O Acordo e a linguiça
JOÃO GONÇALVES
No início de 2012, quando chegou à presidência do Centro Cultural de Belém, Vasco Graça Moura mandou retirar de todos os computadores o software que “corrigia” os textos em consonância com o Acordo Ortográfico da Língua Portuguesa, o AO90. Entretanto já todos os departamentos da Administração Pública, praticamente todos os órgãos de Comunicação Social e os principais empórios editoriais tinham adoptado o AO90. Sobretudo aqueles que comercializam literatura escolar. Paulo Franchetti, no outro lado do Atlântico, refere o AO90 como “aleijão” e já o vi denotado aqui e acolá em “aborto”. O “Jornal de Angola” é mais sóbrio: “se o étimo latino impõe uma grafia, não é aceitável que através de um qualquer acordo ela seja simplesmente ignorada”. O subscritor político em nome do Governo português de então, Santana Lopes, afirmou na semana passada que a língua não é uma “relíquia” pelo que a “abrasileirização” seria quase uma fatalidade.
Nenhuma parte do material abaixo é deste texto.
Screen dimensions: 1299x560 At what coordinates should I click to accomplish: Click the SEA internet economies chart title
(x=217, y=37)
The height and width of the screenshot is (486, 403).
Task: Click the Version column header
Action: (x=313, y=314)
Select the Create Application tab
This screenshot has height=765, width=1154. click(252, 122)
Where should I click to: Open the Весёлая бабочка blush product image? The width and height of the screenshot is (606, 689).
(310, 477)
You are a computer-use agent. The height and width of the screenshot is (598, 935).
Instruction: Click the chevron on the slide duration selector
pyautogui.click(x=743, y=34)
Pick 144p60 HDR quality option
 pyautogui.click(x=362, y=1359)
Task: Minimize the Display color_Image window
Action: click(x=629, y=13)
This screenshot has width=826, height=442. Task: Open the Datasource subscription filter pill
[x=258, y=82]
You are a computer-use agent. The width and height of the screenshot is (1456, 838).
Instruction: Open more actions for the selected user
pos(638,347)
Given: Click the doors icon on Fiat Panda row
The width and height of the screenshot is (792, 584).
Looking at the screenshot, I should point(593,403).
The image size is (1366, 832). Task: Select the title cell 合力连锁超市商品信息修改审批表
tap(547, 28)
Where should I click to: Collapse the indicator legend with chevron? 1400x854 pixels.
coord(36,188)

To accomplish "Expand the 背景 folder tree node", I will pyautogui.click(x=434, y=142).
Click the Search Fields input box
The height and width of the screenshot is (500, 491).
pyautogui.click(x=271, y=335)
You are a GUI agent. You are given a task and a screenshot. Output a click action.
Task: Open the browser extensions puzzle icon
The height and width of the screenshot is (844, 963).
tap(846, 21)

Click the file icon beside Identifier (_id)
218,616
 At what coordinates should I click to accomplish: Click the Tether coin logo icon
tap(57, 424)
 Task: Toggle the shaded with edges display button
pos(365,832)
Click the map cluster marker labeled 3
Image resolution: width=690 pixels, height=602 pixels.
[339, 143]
Para mais, acrescentou, há crianças que não conhecem outra ortografia a não ser a imposta pelo AO90 pelo que seria um disparate ir agora privá-las desta “ferramenta”. O comentário veio a propósito de o presidente da República ter relançado o debate público em torno de um acordo internacional ilegal, circunstância pelos vistos desprezada pelo ministro dos Negócios Estrangeiros: o AO90 não vigora nas diversas ordens jurídico-políticas da chamada “lusofonia” pela prosaica razão de que nem todas o ratificaram. Em Portugal, talvez pela incorrigível mania da “originalidade” – e, como Miguel Sousa Tavares não se cansa de recordar, para justificar tanta académica ida e volta ao Brasil – o AO90 oficializou-se sem ser aplicado genericamente pela população escrevente, seja em privado seja por dever de ofício. Introduzimos um “terceiro género ortográfico único” que o endémico analfabetismo funcional reproduz erradamente em rodapés e títulos de jornais. Até mesmo no Brasil apenas este ano se conclui o período transitório e depois logo se vê. É que o Brasil deve ter mais para se coçar do que com coisas como “facultatividades”, “cláusulas de exceção” ou duplas e triplas grafias. João Ubaldo Ribeiro, aliás, não poupou o “acordês” e o negócio subjacente: “a reforma ortográfica não enriquece em nada o idioma, mas alguém enriquecerá com ela”. A ilógica soviética de tentar legislar o português deve ser contrariada para evitar, escreve Ubaldo, “começar a falar linguiça com o i mais forte que o u”.